Calcula el offset real de un binario Mach-O para ubicar facilmente una 
instrucción. by @Reflejo
"""

import sys
import struct

# Constants
LITTLE_ENDIAN = 0
BIG_ENDIAN = 1
ARQUITECTURES = {
    7: ('x86', LITTLE_ENDIAN),
    8: ('MIPS', LITTLE_ENDIAN),
    12: ('ARM', LITTLE_ENDIAN),
    14: ('SPARC', BIG_ENDIAN),
    18: ('PowerPC', BIG_ENDIAN),
    0x1000007: ('x86_64', LITTLE_ENDIAN),
    0x1000012: ('PowerPC 64-bit', LITTLE_ENDIAN),
}

def unpack(template, data, endianess):
    template = template if endianess == LITTLE_ENDIAN else '>' + template
    return struct.unpack(template, data)

if len(sys.argv) < 3:
    print """
    Calculador de offsets para archivos Mach-O by @Reflejo
    -------------------------------------------------------

    Uso: %s <binario> <offset inicial en hexa> (cputype)

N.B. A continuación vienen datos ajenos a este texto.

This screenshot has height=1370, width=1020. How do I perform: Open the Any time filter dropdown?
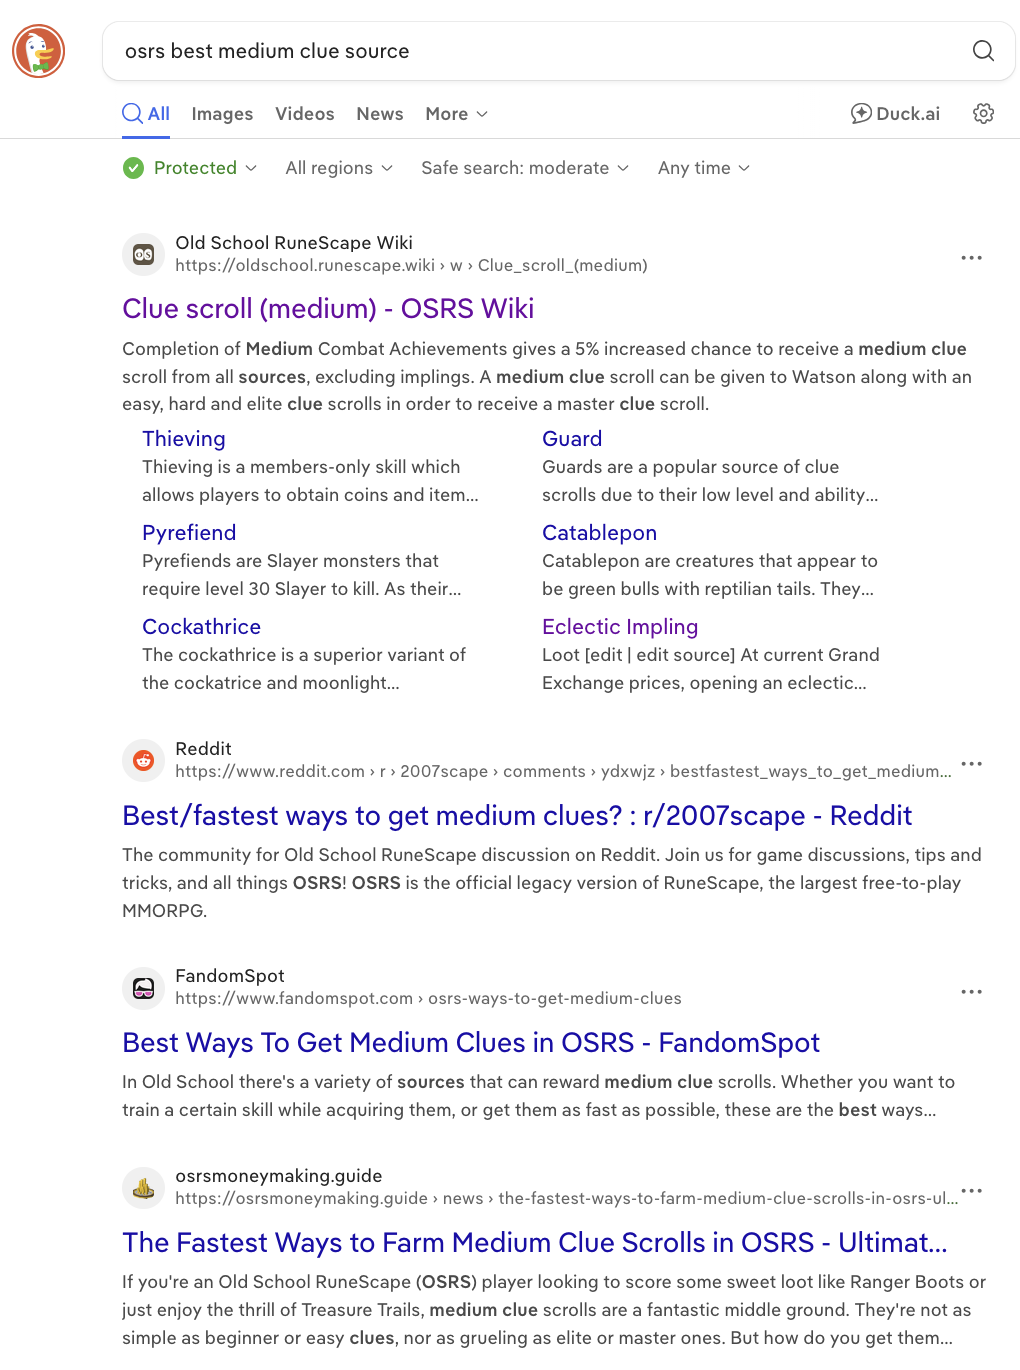tap(704, 168)
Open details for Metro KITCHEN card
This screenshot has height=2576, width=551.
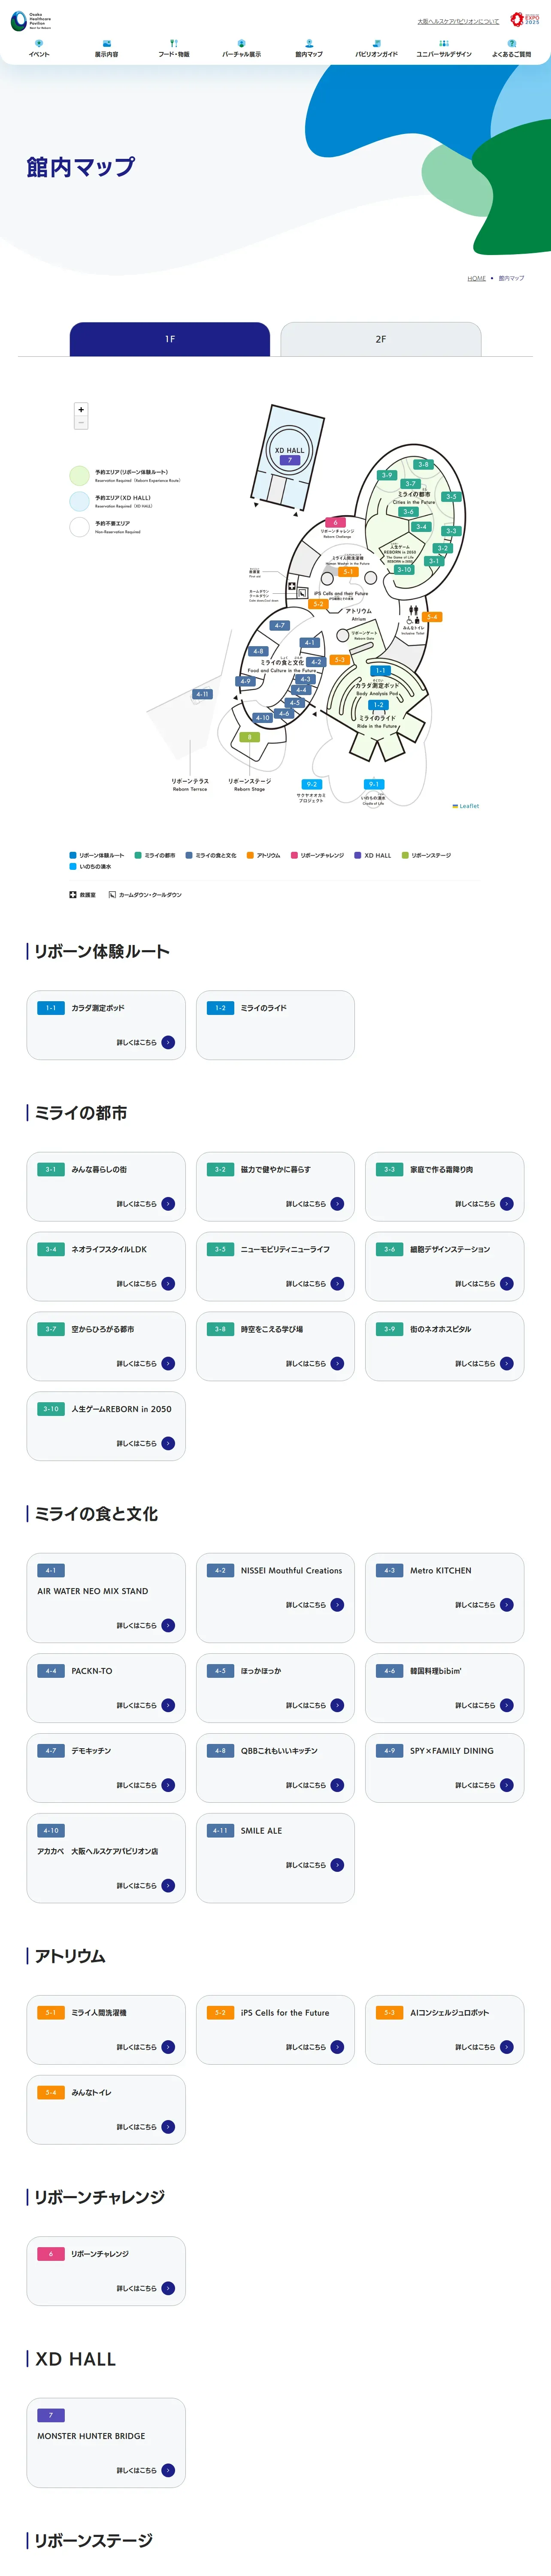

    cputype puede ser: x86/x86_64/PowerPC/PowerPC 64-bit
    """ % sys.argv[0]
    sys.exit(1)

cputype = sys.argv[3] if len(sys.argv) > 3 else 'x86'
initial_offset = int(sys.argv[2], 16)

target = ()
content = open(sys.argv[1], 'rb')
magicnumber, count = struct.unpack('>II', content.read(8))
if magicnumber == 0xcafebabe:
    print "Es un Mach-O con %d arquitecturas" % count
    for i in xrange(count):
        information = struct.unpack('>IIIII', content.read(20))
        info = {
            'type': ARQUITECTURES[information[0]],
            'subtype': information[1],
            'offset': information[2],
            'size': information[3],
            'align': information[4]
        }
        if info['type'][0] == cputype:
            target = (info['offset'], info['type'][1])
            print "Arquitectura encontrada!", target

elif magicnumber == 0xcefaedfe:
	print "Es un Mach-O exclusivamente i386"

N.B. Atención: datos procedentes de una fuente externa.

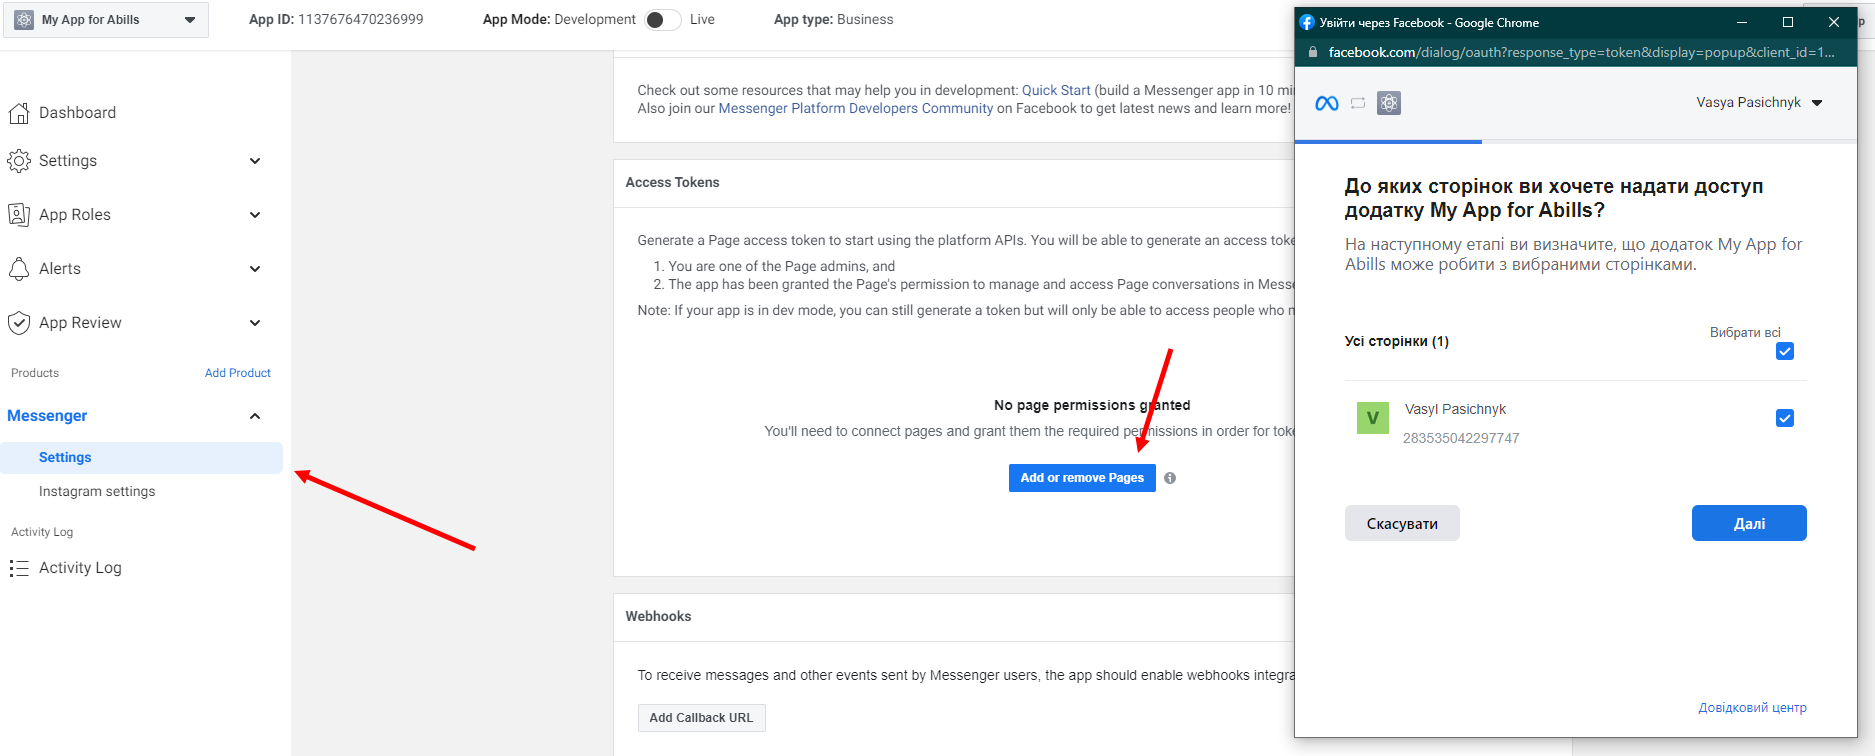The image size is (1875, 756).
Task: Click the Alerts bell icon
Action: tap(19, 269)
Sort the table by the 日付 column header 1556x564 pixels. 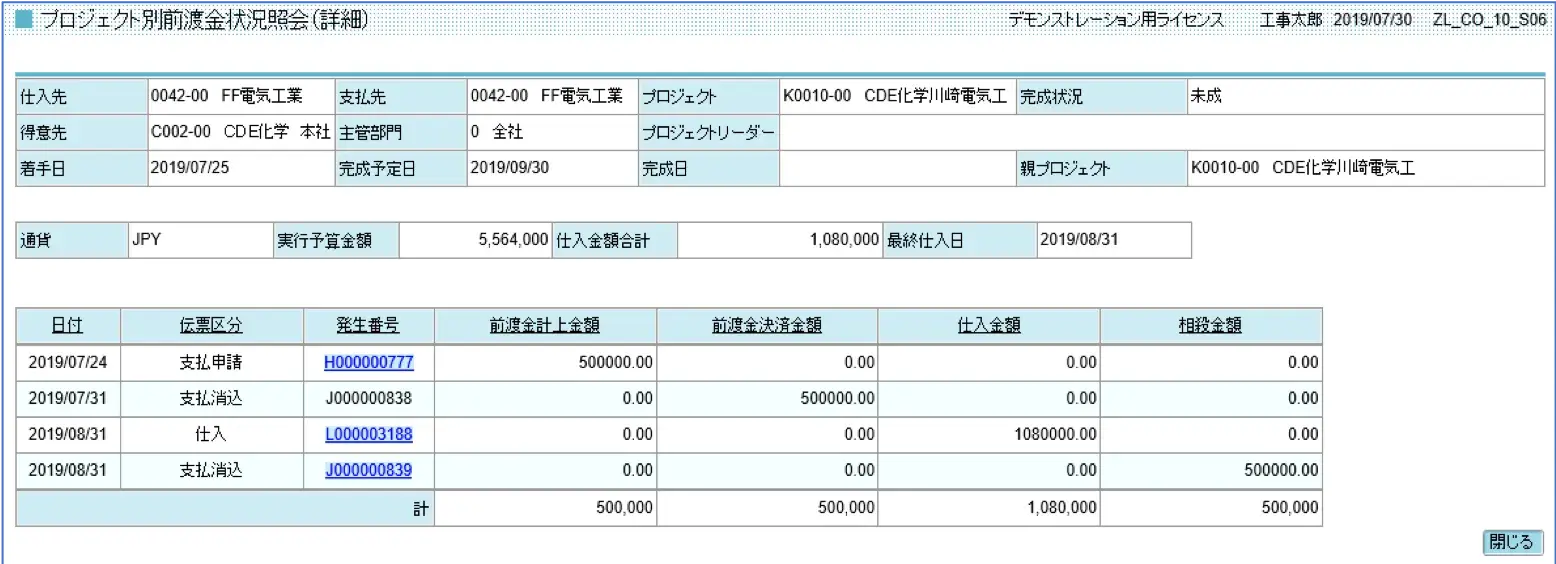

elif magicnumber == 0xfeedface:
	print "Es un Mach-O PPC"

if not target:
    print "Arquitectura no encontrada :-("
    sys.exit(1)

# Buscamos el header
target, endianess = target
content.seek(target)
information = unpack("IIIIIII", content.read(28), endianess)

# Ok, separamos las variables
magic, cputype, subtype, filetype, ncmds, sizeofcmds, flags = information

commands = []
for i in xrange(ncmds):
    # Leemos cada load_command
    pos = content.tell()
    cmd, size = unpack("II", content.read(8), endianess)

    commands.append({
        'position': pos,
        'cmd': cmd,
        'size': size
    })
    content.seek(pos + size)

for cmd in commands:
    if cmd['cmd'] == 1:
        # Busquemos la sección __TEXT,___text
        content.seek(cmd['position'] + 8)
    
        information = unpack('16sIIIIIIII', content.read(48), endianess)
        segname, vmaddr, vmsize, fileoff, filesize, maxprot, \
                initprot, nsects, flags = information

        pos = content.tell()
        if nsects > 0:
            for x in xrange(nsects):
                information = unpack('16s16sIII', content.read(44), endianess)
                content.read(24)
                secname, segname, addr, size, offset = information
                secname = secname[:secname.find('\x00')]
                segname = segname[:segname.find('\x00')]

                # Necesitamos esto para calcular el offset
                if secname == '__text' and segname == '__TEXT':
                    found_offset = offset 
                    found_vmaddr = addr
                    found_size = size

print "El offset real es: %x" % (target + found_offset + initial_offset - found_vmaddr)